Di sebelah utara, dari kejauhan terlihat Forbidden City atau yang dikenal kota terlarang. Bagian gerbang, terpasang foto besar Mao Zedong sedang menghadap Tiananmen. Dan Forbidden menjadi plesiran yang tidak bisa ditinggalkan. Inilah kekuatan besar sejarah kerajaan China. 
Ribuan orang sudah mengantri untuk masuk ke kota terlarang itu. “Ingat, jangan sampai lupa bendera yang saya pegang ini. Jika kesasar, amati bendera dari kejauhan. Jangan salah,” ujar Vivian mengingatkan. 
Forbidden City merupakan rumah untuk 24 Kaisar zaman Dinasti Ming dan Dinasti Qing,  sebagai Dinasti terakhir dalam sejarah Kekaisaran Cina. Istana ini kemudian dikembangkan pada tahun ke-4 Kaisar Yongie dari Dinasti Ming(1406) dan berakhir pada tahun 1420.
Forbidden City memunyai luas area sekira 72 hektar dengan luas bangunan keseluruhan sekitar 150.000 meter persegi dan terdiri dari 90 istana dan halaman, 980 gedung dan 8704 kamar.
Pintu masuk utama yang saya lalui untuk masuk ke istana, adalah Meridian Gate. Ini merupakan tempat kaisar mengumumkan kalender lunar baru pada musim dingin. Saya terus melangkah, ternyata ribuan orang sudah berada di dalam kawasan istana. Banyak kamar-kamar dan ruangan khusus bagi para raja. Seperti, Hall of Central Harmony adalah tempat Kaisar beristirahat sebelum memimpin acara besar yang di selenggarakan di Hall of Supreme Harmony.
Tempat yang begitu luas.
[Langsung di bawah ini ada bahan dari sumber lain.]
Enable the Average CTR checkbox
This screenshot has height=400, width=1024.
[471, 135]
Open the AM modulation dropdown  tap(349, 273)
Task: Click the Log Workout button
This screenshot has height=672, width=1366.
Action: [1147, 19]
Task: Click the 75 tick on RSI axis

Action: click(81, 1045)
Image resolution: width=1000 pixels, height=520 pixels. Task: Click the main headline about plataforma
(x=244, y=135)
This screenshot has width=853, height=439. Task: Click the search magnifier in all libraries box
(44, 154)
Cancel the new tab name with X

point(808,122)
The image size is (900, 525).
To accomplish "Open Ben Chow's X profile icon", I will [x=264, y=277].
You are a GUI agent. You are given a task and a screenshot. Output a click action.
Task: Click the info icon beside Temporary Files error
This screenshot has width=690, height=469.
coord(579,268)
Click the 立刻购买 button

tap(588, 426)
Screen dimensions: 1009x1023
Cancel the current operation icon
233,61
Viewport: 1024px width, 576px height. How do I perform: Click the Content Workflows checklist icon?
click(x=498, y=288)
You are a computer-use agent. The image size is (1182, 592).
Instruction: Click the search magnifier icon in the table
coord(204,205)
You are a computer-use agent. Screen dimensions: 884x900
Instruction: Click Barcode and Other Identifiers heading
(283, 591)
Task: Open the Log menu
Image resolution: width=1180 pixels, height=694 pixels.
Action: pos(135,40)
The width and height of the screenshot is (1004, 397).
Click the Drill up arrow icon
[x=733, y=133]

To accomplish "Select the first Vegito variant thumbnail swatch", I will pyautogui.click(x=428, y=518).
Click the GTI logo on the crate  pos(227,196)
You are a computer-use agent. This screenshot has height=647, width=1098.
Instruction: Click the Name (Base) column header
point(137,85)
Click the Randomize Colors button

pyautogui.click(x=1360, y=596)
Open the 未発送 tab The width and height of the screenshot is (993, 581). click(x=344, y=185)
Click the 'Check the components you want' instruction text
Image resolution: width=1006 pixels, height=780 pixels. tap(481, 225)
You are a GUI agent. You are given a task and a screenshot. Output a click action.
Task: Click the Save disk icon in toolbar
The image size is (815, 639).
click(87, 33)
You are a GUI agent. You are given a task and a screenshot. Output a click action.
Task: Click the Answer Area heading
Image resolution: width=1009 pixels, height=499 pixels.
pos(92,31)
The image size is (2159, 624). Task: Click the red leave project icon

Dinasti membangun tiga bangunan utama dan juga 6 Istana Timur dan 6 Istana barat yang digunakan kaisar sebagai tempat kerja dan rumah bagi kaisar dengan para Selirnya.
Dan pintu terakhir atau pintu keluar utama, adalah Gate of Divine Might yang berada di belakang Imperial Garden. Untuk keamanan, The Forbbiden City, ditutup dengan 10 meter tembok kota yang tinggi yang memiliki sekitar 3.430 meter. Di setiap sudut The Forbibiden City berdiri sebuah menara megah pada era dinasti dulu, dijaga sangat ketat dari masyarakat luar.
China tak hanya terkenal dari sisi patriotisme dan budaya yang di jaga oleh masyarakatnya. Negeri Panda ini juga menyatakan dirinya sekokoh Great Wall atau tembok raksasa.  Tempat yang berada sekitar 70 km ke arah barat laut dari Kota Beijing.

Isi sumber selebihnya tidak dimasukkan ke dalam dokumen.